• **Data for the task**:

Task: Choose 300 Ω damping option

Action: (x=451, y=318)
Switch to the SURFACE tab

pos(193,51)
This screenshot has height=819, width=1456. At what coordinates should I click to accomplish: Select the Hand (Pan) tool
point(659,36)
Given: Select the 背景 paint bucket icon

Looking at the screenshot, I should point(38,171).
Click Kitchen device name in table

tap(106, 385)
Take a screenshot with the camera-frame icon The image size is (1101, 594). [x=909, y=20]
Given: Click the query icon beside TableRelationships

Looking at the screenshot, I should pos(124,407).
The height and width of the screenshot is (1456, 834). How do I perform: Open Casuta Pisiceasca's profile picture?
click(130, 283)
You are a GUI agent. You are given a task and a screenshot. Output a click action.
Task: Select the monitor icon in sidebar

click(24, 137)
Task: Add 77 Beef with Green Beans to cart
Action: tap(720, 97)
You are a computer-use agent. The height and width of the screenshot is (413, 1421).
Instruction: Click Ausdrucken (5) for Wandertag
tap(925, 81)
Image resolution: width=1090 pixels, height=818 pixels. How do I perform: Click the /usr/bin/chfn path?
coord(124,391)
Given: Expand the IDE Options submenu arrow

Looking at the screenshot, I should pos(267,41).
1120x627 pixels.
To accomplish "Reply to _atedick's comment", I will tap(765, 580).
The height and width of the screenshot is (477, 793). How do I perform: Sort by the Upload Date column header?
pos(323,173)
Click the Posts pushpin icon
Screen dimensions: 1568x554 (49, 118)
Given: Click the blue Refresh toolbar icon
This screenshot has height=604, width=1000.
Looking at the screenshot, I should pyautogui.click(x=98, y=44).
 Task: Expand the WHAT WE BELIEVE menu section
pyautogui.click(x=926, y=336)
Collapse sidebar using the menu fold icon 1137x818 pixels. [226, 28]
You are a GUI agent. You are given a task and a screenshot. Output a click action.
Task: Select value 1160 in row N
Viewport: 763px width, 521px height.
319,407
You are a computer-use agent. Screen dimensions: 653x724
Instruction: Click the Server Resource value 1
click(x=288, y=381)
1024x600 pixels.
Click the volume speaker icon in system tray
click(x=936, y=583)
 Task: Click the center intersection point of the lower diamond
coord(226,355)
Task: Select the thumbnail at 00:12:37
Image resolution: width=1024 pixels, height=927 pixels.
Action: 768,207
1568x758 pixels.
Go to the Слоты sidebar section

• **What you will do**:
Revise the stretch from the line containing "Given: Select the 背景 paint bucket icon" through the line containing "Looking at the screenshot, I should pos(124,407).", changing "Kitchen" to "Garage" and leaving everything else unchanged.

• **Exercise output**:
Given: Select the 背景 paint bucket icon

Looking at the screenshot, I should point(38,171).
Click Garage device name in table

tap(106, 385)
Take a screenshot with the camera-frame icon The image size is (1101, 594). [x=909, y=20]
Given: Click the query icon beside TableRelationships

Looking at the screenshot, I should pos(124,407).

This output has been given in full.